Hillary subsequently said she was wrong on that vote.


So this latest dust-up is kind of a sequel, at once both odd and logical. Call it "Hillary the Hawk--Part Two: Return to Iraq."

It's odd that Clinton is reaffirming the old hawkish persona that hurt her in the Democratic primary six years ago. After all, the primary of 2016 is unavoidably the first hurdle in her next best chance at being president.

It's logical, though, in that she needs to distance herself from Obama, for whom she was secretary of state and whose job-approval rating on foreign affairs is subterranean.

It's logical in that she probably has no real worries in a Democratic primary--though those could be famous last words.

Liberals already preferred Elizabeth Warren on domestic economics.

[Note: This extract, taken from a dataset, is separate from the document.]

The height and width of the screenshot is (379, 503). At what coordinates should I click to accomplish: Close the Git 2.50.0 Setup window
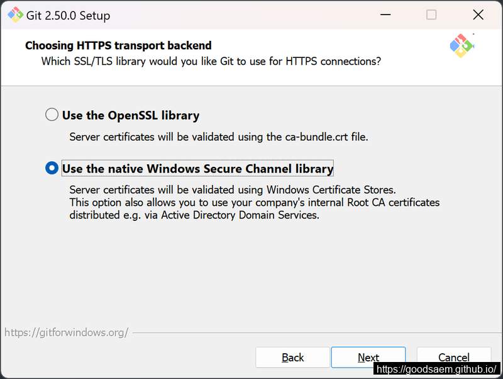(478, 14)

Now they might prefer her on foreign policy.

That leaves electability as Hillary's sole advantage.

It's logical in that speaking for herself on foreign policy brandishes Clinton's independent credentials to lead in a dangerous world.

It's logical in that her presidential appeal is that people think she is tougher than Obama.

So Hillary gave an interview last week to The Atlantic. In it she plainly trashed Obama's foreign policy.

She was circumspect in general, hedging heavily and ever-complimentary with the back of her hand. But she was unmistakably catty in some specifics.

She said "great nations need organizing principles." She said that saying "don't do stupid stuff," which Obama once offered as his international guidepost, was not an organizing principle.

She talked vaguely of a need for a more muscular and interventionist policy by the United States. She said more specifically that we should have aided moderate Syrian rebels. It might--might, she stressed--have slowed the jihadist advances of these ISIL monsters in Iraq.

So David Axelrod, long a close adviser to Obama, put on Twitter that the first bit of "stupid stuff" we should have avoided was going to war in Iraq in the first place. You know--the war Hillary voted for.

And then MoveOn.org, the liberal group, put out a statement declaring that Hillary or any other person thinking of seeking the Democratic presidential nomination on a hawkish military platform should think again, and hard.

And then this little tidbit came out: Congressional leaders said they'd been in a meeting with the president.

They said Obama got worked up and declared that the idea that the current Iraq crisis could have been averted if he had provided more military support to Syrian rebels was--and I'm quoting now, leaving out two letters to oblige family readership--"horsesh**."

No wonder James Carville is gonna el passo.

Late Tuesday, Hillary called Obama to say she hadn't meant to say anything critical when she said those four or five things that were critical.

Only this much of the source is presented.